# ISTRUZIONI
Nel brano qui sotto sui falsi miti dei serial killer, trova tutti gli assassini nominati come esempi e scrivi i loro nomi.

# BRANO SCELTO
++++++

I serial killer: oggetto di curiosità, odio, morbosità. Tutto e il contrario di tutto. In mezzo a questo ci sono molti falsi miti che li riguardano. Qui a CN li abbiamo raccolti e ve li presentiamo. Purtroppo il cinema ha avuto un ruolo fondamentale nel confondere le idee all’opinione pubblica: ma i professionisti dell’ambiente sanno bene che le cose stanno diversamente. Pronti? Cominciamo.
1. Non è vero che sono tutti bianchi: rispecchiano la stessa distribuzione razziale della nazione in cui si trovano, cioè la proporzione tra bianchi, neri, ispanici, africani, asiatici. Ci sono stati serial killer di colore (Wayne Williams), ispanici (Ricardo Ramirez), italoamericani (Kenneth Bianchi e Angelo Buono), africani (Ezzedine Sebai) e così via.
2. Non è vero che uccidono solo per una connessione tra sesso, piacere e morte: quasi sempre ci sono motivazioni plurime, che possono cambiare anche di omicidio in omicidio (rabbia, psicosi, guadagno economico, gusto del brivido…).

++++++

# CONTENUTO DEI DATI

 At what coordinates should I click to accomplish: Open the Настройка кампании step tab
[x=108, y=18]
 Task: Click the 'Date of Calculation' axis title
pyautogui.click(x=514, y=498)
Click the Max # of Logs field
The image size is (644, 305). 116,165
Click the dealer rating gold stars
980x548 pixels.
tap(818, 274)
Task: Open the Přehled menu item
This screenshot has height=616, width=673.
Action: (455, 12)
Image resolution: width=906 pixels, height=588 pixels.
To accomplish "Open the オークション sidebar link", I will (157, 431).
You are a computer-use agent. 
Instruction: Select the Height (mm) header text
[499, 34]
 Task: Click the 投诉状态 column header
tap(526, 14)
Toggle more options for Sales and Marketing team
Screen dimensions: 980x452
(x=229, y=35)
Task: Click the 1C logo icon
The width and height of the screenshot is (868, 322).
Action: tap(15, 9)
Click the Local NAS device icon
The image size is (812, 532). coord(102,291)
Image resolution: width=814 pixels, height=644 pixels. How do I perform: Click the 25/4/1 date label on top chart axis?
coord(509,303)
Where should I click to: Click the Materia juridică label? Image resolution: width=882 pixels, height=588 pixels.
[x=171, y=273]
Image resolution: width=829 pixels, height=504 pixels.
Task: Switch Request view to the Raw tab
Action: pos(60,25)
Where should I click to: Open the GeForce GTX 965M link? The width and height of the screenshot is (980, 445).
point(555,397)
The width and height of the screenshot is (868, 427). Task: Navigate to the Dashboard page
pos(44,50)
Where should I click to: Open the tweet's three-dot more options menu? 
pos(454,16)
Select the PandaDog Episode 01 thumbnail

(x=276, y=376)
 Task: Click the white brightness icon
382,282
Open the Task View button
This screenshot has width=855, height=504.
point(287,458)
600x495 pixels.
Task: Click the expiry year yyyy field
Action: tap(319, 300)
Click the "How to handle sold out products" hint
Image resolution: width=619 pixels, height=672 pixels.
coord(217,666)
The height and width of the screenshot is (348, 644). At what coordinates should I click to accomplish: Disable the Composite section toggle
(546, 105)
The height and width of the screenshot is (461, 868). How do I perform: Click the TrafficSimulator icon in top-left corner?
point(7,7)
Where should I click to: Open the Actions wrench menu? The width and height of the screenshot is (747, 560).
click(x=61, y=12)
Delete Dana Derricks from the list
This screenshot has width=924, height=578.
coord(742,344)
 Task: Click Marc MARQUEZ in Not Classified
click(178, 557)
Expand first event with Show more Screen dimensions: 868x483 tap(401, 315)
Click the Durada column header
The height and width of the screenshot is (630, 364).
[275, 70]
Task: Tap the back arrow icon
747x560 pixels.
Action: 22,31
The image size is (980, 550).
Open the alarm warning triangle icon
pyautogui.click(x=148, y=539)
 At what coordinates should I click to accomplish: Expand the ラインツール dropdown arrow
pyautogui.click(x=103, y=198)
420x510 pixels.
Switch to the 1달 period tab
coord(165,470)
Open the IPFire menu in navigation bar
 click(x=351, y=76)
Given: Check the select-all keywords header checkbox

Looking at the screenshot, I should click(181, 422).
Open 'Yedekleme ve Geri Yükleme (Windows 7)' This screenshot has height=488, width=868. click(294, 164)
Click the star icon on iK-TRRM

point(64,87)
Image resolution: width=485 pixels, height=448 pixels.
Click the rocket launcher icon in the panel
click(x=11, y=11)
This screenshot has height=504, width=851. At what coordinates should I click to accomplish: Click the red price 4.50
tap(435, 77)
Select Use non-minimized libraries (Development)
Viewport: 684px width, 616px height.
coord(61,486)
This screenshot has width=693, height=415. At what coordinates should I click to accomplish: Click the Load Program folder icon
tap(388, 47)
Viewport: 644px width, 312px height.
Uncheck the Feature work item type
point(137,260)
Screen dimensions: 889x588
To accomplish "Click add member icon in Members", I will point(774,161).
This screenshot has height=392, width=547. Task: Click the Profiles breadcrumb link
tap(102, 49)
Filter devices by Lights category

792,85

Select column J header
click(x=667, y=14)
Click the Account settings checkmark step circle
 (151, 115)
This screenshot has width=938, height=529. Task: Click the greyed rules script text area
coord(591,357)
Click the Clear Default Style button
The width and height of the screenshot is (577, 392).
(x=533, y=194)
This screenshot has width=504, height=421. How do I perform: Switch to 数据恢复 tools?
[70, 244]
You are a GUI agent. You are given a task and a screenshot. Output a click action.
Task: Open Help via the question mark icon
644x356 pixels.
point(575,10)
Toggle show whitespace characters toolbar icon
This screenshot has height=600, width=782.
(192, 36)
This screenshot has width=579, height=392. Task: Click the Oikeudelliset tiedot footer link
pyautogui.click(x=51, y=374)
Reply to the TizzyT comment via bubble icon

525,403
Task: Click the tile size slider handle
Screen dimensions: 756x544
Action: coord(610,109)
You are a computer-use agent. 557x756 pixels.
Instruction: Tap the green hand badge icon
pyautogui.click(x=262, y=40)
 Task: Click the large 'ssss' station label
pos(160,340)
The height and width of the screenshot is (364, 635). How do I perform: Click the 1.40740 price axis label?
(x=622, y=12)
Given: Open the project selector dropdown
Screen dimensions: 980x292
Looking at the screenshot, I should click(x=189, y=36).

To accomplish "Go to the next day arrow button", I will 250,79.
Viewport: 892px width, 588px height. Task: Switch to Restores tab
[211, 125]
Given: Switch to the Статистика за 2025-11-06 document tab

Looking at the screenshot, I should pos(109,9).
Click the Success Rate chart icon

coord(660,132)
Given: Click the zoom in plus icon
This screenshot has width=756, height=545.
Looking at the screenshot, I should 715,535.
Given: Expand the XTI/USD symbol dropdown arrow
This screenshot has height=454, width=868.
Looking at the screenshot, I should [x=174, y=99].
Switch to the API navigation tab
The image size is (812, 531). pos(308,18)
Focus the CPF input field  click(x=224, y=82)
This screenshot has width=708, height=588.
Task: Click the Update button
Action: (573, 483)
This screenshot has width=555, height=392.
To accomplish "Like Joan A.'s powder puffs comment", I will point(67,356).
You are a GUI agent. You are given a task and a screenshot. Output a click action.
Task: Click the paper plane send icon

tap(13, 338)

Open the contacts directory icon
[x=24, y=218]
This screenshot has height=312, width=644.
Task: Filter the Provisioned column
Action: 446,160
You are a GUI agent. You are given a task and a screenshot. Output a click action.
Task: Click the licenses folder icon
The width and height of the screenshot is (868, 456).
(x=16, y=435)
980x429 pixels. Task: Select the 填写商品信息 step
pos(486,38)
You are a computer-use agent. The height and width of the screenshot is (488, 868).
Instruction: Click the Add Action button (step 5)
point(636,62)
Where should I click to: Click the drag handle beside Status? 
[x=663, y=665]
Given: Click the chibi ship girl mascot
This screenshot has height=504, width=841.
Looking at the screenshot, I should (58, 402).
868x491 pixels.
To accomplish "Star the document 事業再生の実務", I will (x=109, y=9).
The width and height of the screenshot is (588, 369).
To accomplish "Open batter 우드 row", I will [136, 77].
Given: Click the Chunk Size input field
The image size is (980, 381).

++++++

# RISPOSTA
Wayne Williams, Ricardo Ramirez, Kenneth Bianchi, Angelo Buono, Ezzedine Sebai